─── Data excerpts
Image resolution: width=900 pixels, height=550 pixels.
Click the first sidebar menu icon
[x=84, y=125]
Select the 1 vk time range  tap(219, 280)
──────
─── Data excerpts
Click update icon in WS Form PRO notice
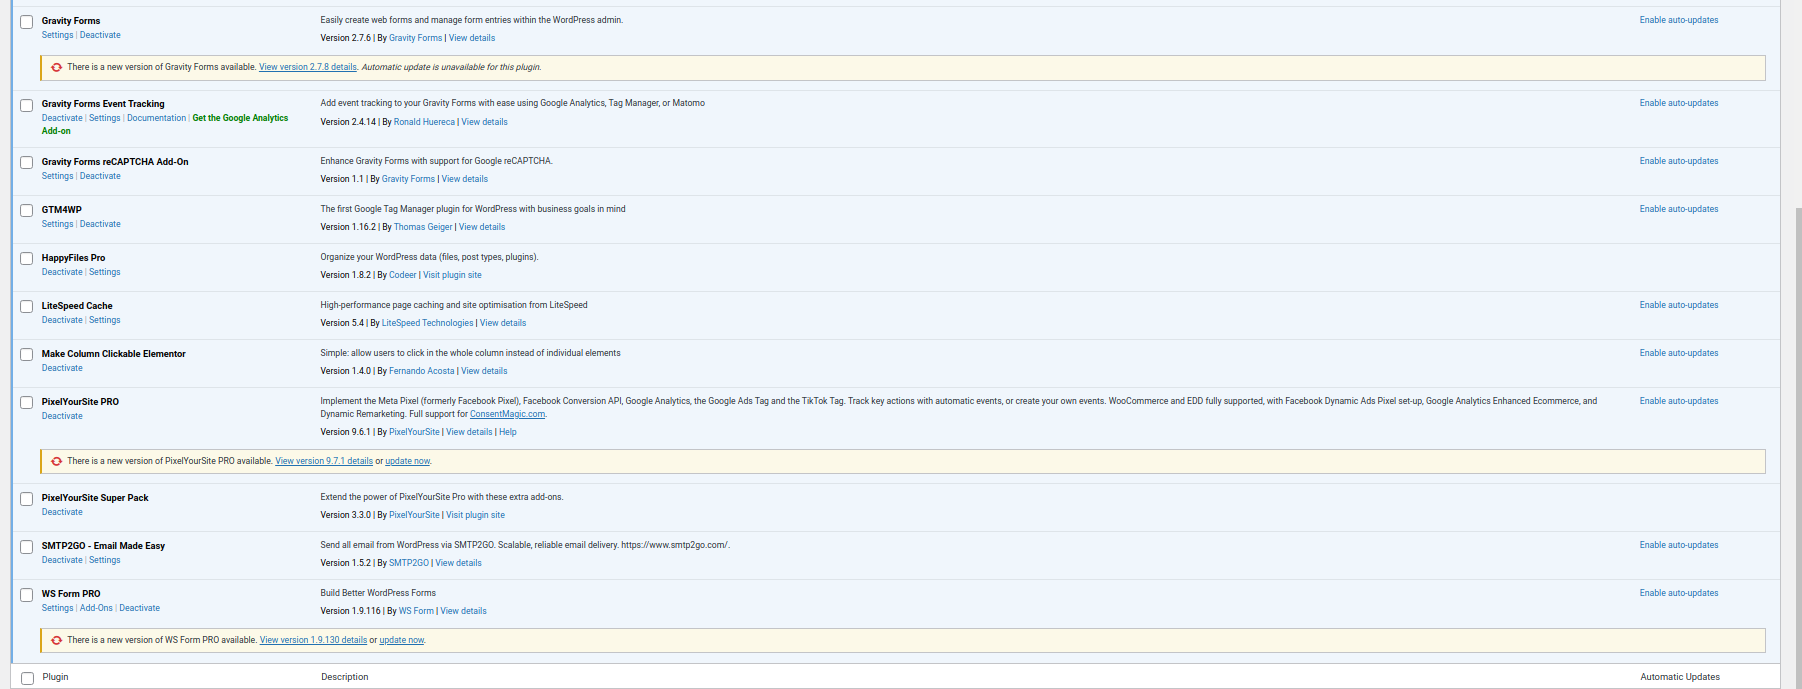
──────
─── Data excerpts
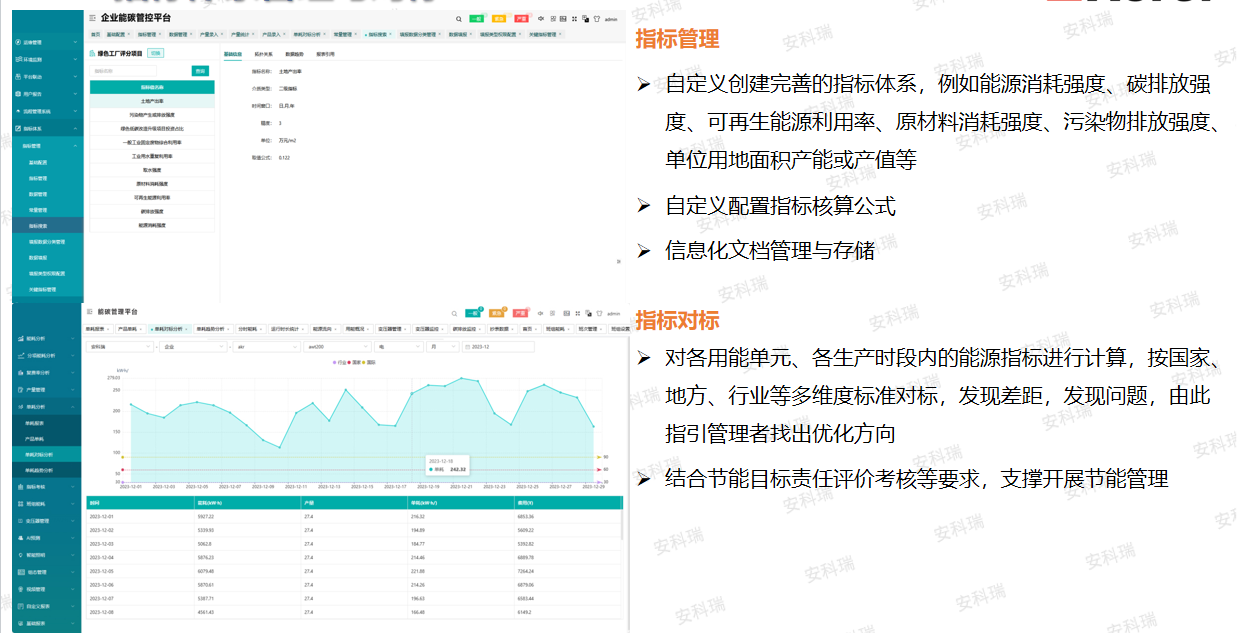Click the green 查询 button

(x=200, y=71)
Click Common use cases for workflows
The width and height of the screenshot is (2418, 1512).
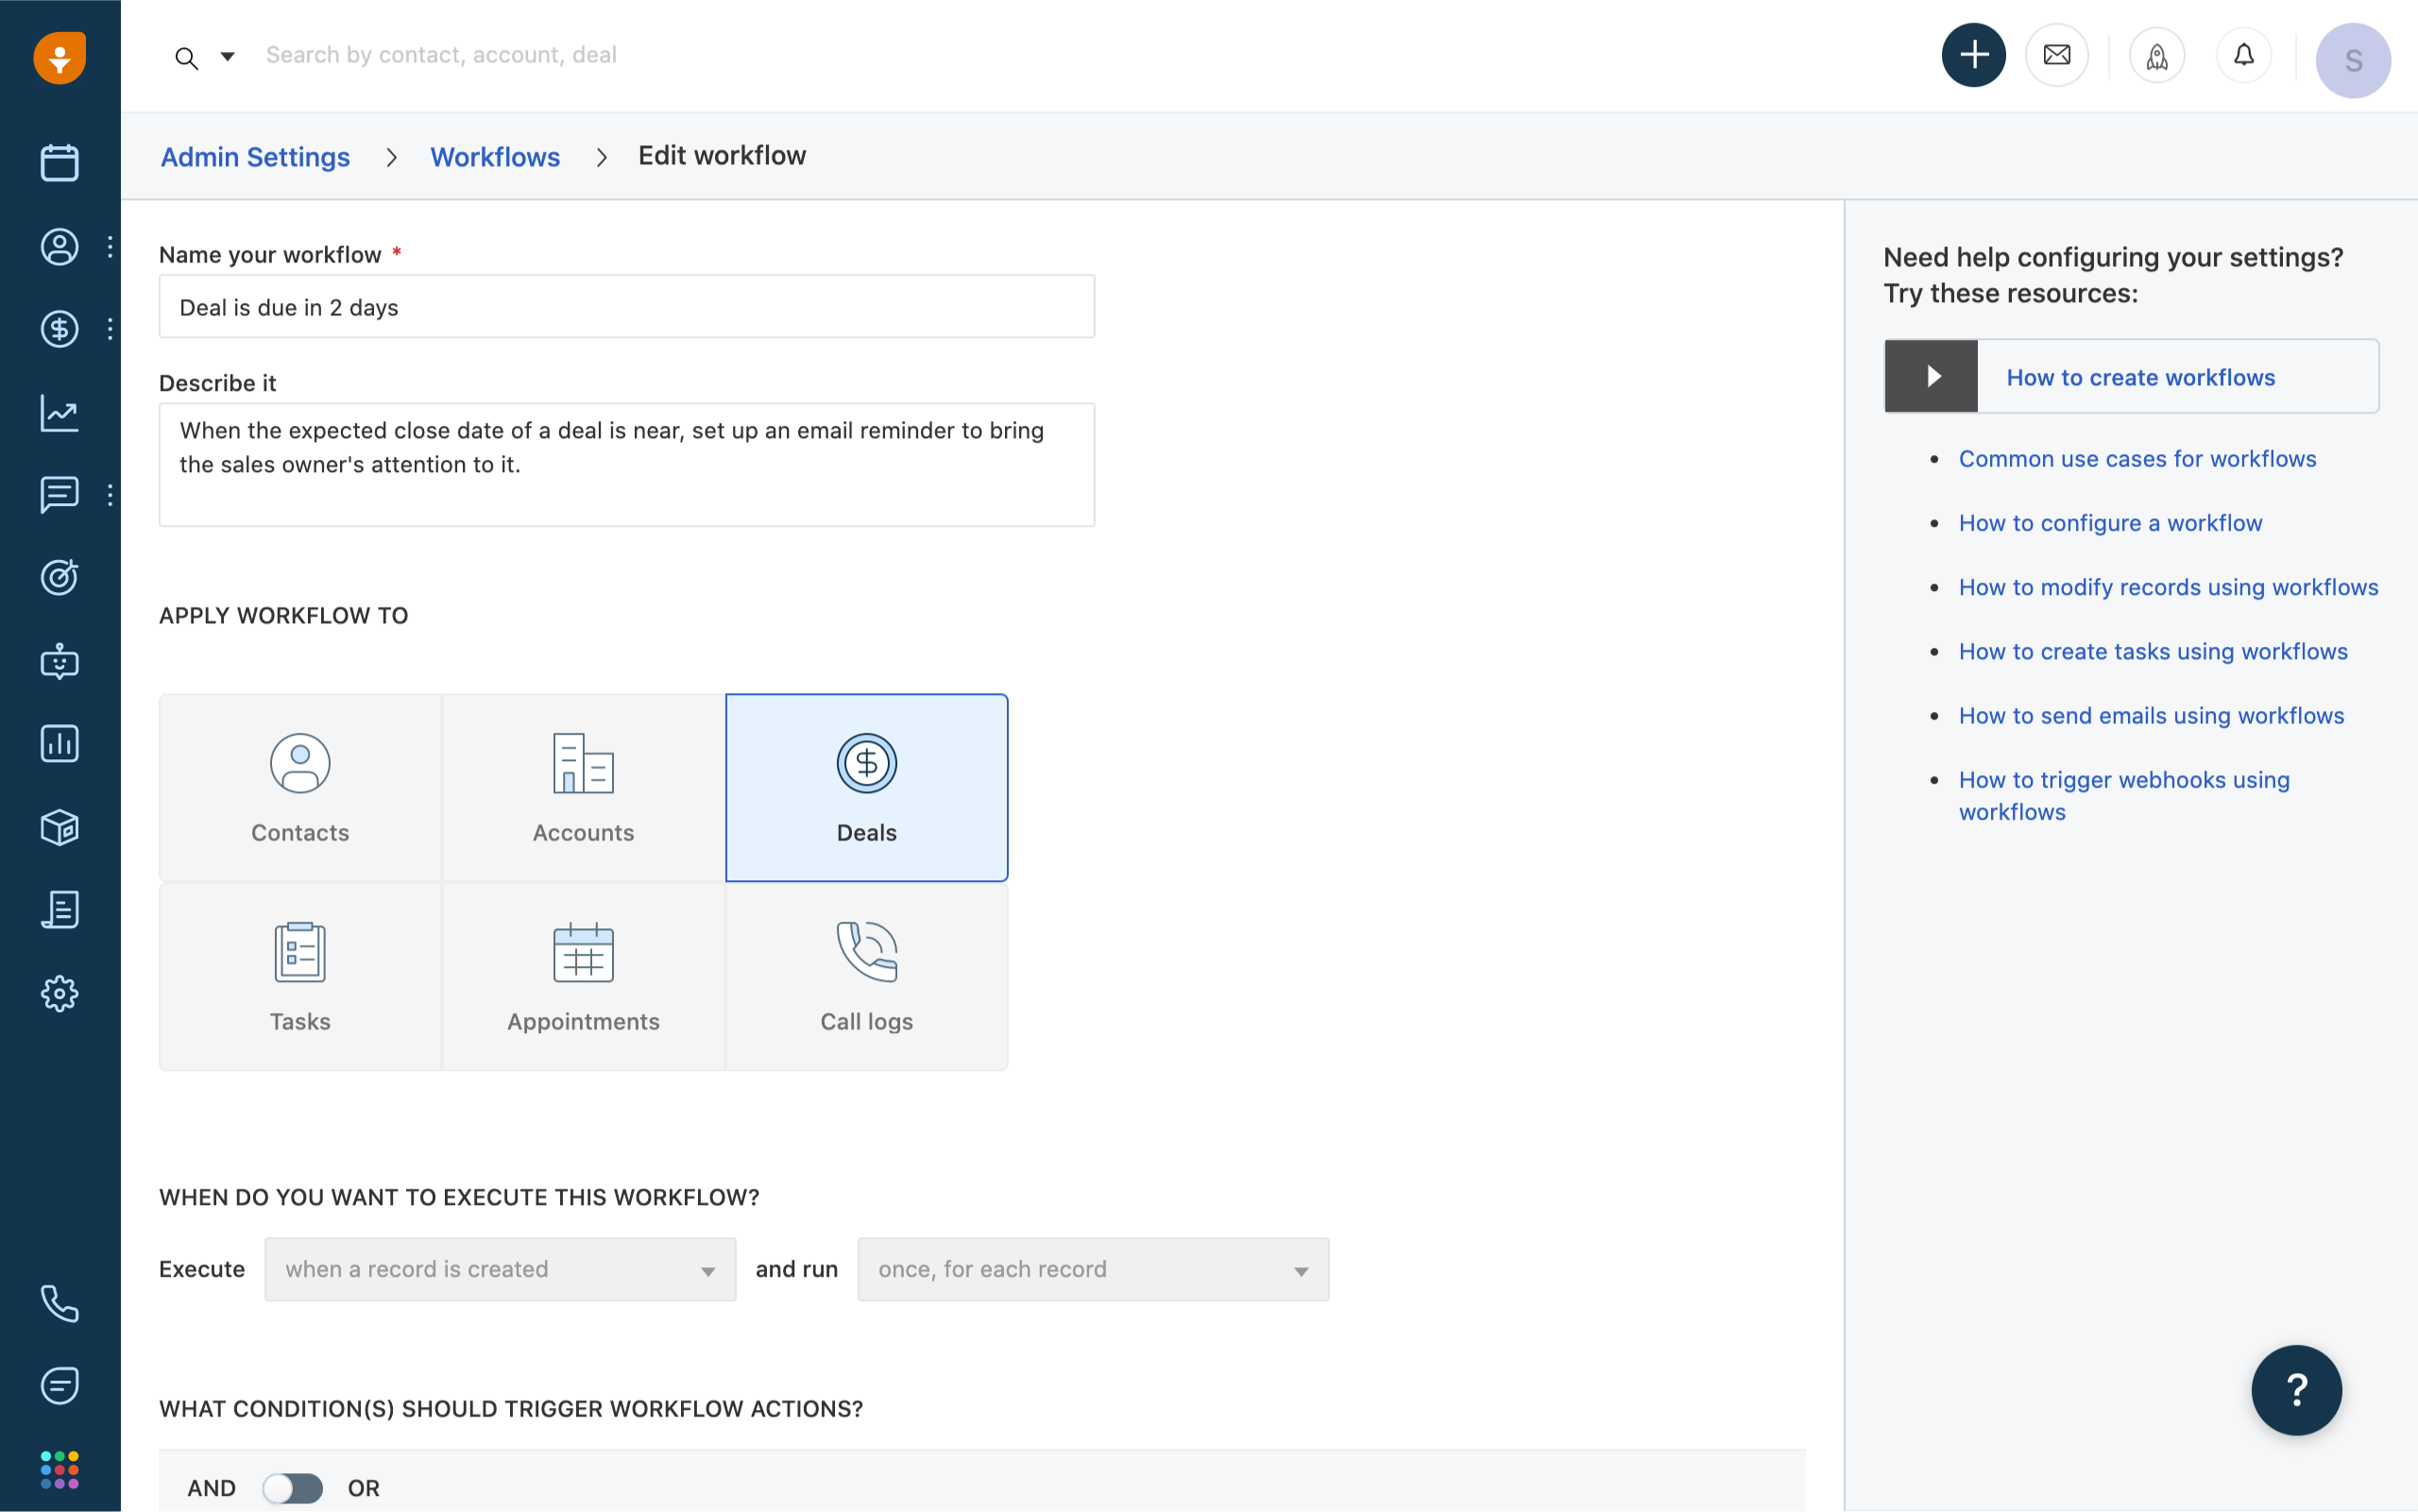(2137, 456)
──────
→ Task to complete
All that is wanted is the stretch of lines above from the one containing "Image resolution: width=900" through the one containing "Select the 1", duplicated exactly.

→ Solution to this exercise
Image resolution: width=900 pixels, height=550 pixels.
Click the first sidebar menu icon
[x=84, y=125]
Select the 1 vk time range  tap(219, 280)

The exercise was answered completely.